Why These Storms Are Getting Worse

Scientists are clear that the character of hurricanes is changing. Warmer sea surface temperatures give storms more fuel; a warmer atmosphere can hold roughly 7% more water vapor for every 1°C of warming, which translates to more intense rainfall during storms. Rapid intensification—where storms strengthen quickly over short periods—has become more common, and Melissa is an example of such a trend.

“Human-caused climate change is making all of the worst aspects of Hurricane Melissa even worse,” said climate scientist Daniel Gilford. “We aren’t just seeing one-off events; we’re seeing a shift in the baseline of risk.” For island nations like Jamaica—population approximately 2.9 million—this shift raises existential questions about infrastructure, food security and migration.

What Could Break—and What Might Hold

Officials have warned that much of the island’s western end may not withstand Category 5 conditions. “I don’t believe there is any infrastructure within this region that could withstand a Category 5 storm, so there could be significant dislocation,” Prime Minister Holness told CNN.

Anticipated impacts include:

  • Widespread power outages affecting tens of thousands of homes and businesses;
  • Road and bridge damage from landslides and flooding, isolating rural communities;
  • Agricultural losses—sugarcane, yams, bananas and small-scale farms—that could reverberate through food prices;
  • Damage to the fishing fleet and coastal infrastructure, threatening livelihoods for weeks if not months.

Stories in the Quiet Before the Storm

In a small parochial church in St Elizabeth, parishioners packed sandbags and prayed. “You cannot buy faith,” whispered a volunteer handing out bottled water.
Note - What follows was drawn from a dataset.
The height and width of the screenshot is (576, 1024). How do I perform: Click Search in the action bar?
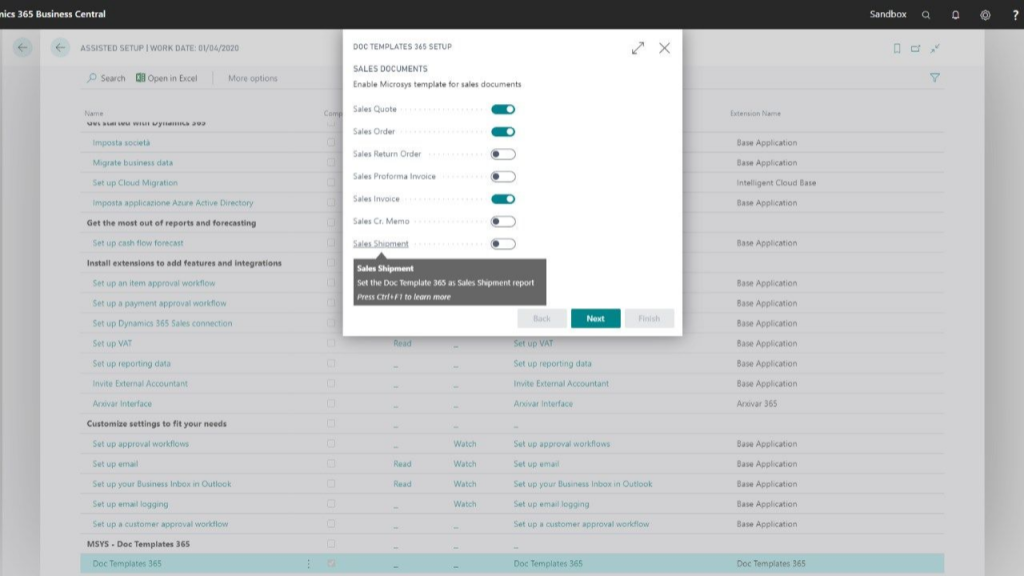pos(106,78)
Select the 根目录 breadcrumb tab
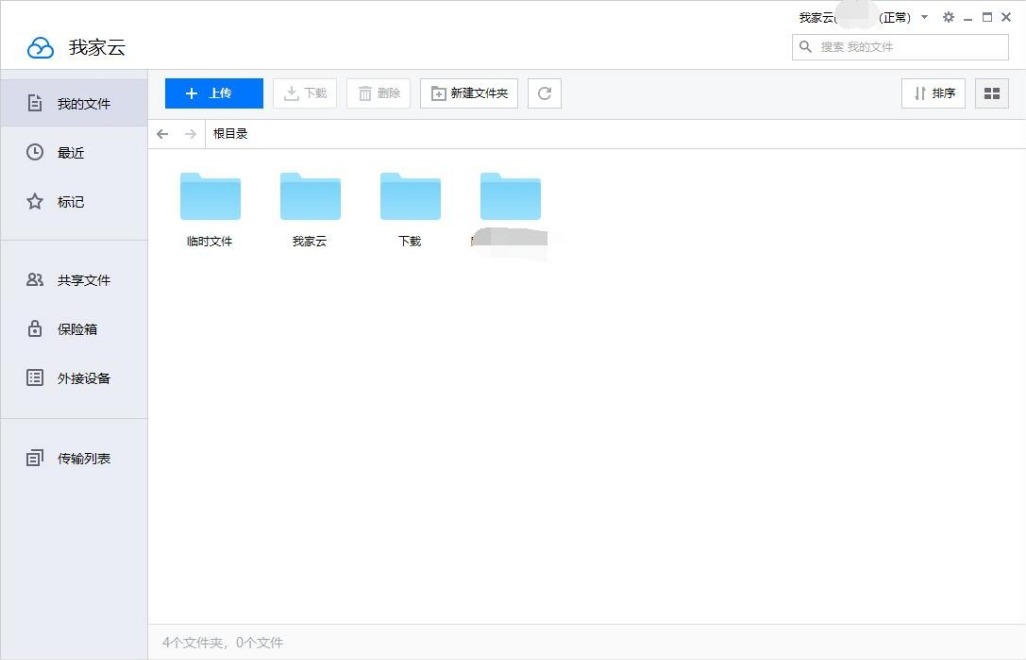The width and height of the screenshot is (1026, 660). 231,133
At a school gymnasium used as a shelter, mothers folded clothes and tried to calm toddlers who had never known the sound of a Category 5 wind.

“Every storm is different,” said Dr. Amara Reid, an emergency response coordinator. “Preparation is never perfect, but timing is everything. A fast evacuation can save lives; too slow, and you get trapped. The sad reality is that the most vulnerable—elderly, disabled, poor—are the least able to move.”

After the Eye

After crossing Jamaica, Melissa is expected to move toward eastern Cuba. The path beyond is uncertain; storms of this magnitude often leave a trail of damage and a long, messy recovery. International aid, regional cooperation and resilient local plans will determine how quickly communities stitch themselves back together.
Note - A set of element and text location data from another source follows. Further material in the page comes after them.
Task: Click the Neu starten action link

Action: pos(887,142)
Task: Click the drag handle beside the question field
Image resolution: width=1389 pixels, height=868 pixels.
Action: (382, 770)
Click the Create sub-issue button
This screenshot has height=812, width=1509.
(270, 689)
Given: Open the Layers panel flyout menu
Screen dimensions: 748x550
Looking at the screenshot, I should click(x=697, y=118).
For now, the choice in the hands of each Jamaican is intensely personal: to stay and ride out history, or to seek refuge and hope the floodplain is not their history. What would you do if faced with that decision—stay in a familiar home you have weathered before, or step into a crowded shelter and cede control to the unknown?

In the end, Hurricanes like Melissa are both meteorological events and moral tests: of leadership, of communal solidarity, of whether we treat preparation like an act of love. If you are reading this from afar, consider this a witness’s account—and an invitation to lean into compassion for those who will, tonight, sleep with the sound of the sea at the door.